## [Instructions for the task]
Format these lines as a JSON list of strings, one string per line, with blank lines omitted.

Rows on where targets appear:
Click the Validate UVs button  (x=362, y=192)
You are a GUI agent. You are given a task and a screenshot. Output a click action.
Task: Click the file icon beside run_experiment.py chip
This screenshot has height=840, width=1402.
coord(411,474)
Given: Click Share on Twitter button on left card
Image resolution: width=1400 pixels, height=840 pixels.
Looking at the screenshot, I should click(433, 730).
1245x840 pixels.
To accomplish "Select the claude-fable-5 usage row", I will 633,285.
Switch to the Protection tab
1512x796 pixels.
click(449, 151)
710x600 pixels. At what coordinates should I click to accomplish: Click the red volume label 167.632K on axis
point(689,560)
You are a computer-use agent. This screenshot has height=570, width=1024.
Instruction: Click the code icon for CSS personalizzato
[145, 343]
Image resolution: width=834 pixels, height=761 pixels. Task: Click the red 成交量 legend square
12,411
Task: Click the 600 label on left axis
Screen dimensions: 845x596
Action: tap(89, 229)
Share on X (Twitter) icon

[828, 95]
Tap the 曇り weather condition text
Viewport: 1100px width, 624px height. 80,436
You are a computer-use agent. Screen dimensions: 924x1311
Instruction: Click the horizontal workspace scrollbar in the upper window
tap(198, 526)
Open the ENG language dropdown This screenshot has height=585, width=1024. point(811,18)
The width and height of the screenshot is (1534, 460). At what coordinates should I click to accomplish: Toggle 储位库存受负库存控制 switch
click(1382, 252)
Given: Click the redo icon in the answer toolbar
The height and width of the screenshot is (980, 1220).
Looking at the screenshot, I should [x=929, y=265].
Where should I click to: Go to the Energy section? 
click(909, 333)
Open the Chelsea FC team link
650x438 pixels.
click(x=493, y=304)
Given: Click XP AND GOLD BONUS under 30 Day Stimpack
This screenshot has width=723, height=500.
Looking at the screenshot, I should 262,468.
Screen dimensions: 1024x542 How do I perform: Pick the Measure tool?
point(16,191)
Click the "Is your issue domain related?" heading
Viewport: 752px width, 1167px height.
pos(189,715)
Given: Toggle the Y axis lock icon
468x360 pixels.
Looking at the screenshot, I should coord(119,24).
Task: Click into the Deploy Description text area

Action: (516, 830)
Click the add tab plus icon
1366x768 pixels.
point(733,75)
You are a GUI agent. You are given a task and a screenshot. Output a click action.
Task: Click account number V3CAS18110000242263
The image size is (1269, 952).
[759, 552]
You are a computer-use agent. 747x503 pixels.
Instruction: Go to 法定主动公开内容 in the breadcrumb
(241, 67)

## [Task result]
[
  "Click the Validate UVs button  (x=362, y=192)",
  "You are a GUI agent. You are given a task and a screenshot. Output a click action.",
  "Task: Click the file icon beside run_experiment.py chip",
  "This screenshot has height=840, width=1402.",
  "coord(411,474)",
  "Given: Click Share on Twitter button on left card",
  "Image resolution: width=1400 pixels, height=840 pixels.",
  "Looking at the screenshot, I should click(433, 730).",
  "1245x840 pixels.",
  "To accomplish \"Select the claude-fable-5 usage row\", I will 633,285.",
  "Switch to the Protection tab",
  "1512x796 pixels.",
  "click(449, 151)",
  "710x600 pixels. At what coordinates should I click to accomplish: Click the red volume label 167.632K on axis",
  "point(689,560)",
  "You are a computer-use agent. This screenshot has height=570, width=1024.",
  "Instruction: Click the code icon for CSS personalizzato",
  "[145, 343]",
  "Image resolution: width=834 pixels, height=761 pixels. Task: Click the red 成交量 legend square",
  "12,411",
  "Task: Click the 600 label on left axis",
  "Screen dimensions: 845x596",
  "Action: tap(89, 229)",
  "Share on X (Twitter) icon",
  "[828, 95]",
  "Tap the 曇り weather condition text",
  "Viewport: 1100px width, 624px height. 80,436",
  "You are a computer-use agent. Screen dimensions: 924x1311",
  "Instruction: Click the horizontal workspace scrollbar in the upper window",
  "tap(198, 526)",
  "Open the ENG language dropdown This screenshot has height=585, width=1024. point(811,18)",
  "The width and height of the screenshot is (1534, 460). At what coordinates should I click to accomplish: Toggle 储位库存受负库存控制 switch",
  "click(1382, 252)",
  "Given: Click the redo icon in the answer toolbar",
  "The height and width of the screenshot is (980, 1220).",
  "Looking at the screenshot, I should [x=929, y=265].",
  "Where should I click to: Go to the Energy section? ",
  "click(909, 333)",
  "Open the Chelsea FC team link",
  "650x438 pixels.",
  "click(x=493, y=304)",
  "Given: Click XP AND GOLD BONUS under 30 Day Stimpack",
  "This screenshot has width=723, height=500.",
  "Looking at the screenshot, I should 262,468.",
  "Screen dimensions: 1024x542 How do I perform: Pick the Measure tool?",
  "point(16,191)",
  "Click the \"Is your issue domain related?\" heading",
  "Viewport: 752px width, 1167px height.",
  "pos(189,715)",
  "Given: Toggle the Y axis lock icon",
  "468x360 pixels.",
  "Looking at the screenshot, I should coord(119,24).",
  "Task: Click into the Deploy Description text area",
  "Action: (516, 830)",
  "Click the add tab plus icon",
  "1366x768 pixels.",
  "point(733,75)",
  "You are a GUI agent. You are given a task and a screenshot. Output a click action.",
  "Task: Click account number V3CAS18110000242263",
  "The image size is (1269, 952).",
  "[759, 552]",
  "You are a computer-use agent. 747x503 pixels.",
  "Instruction: Go to 法定主动公开内容 in the breadcrumb",
  "(241, 67)"
]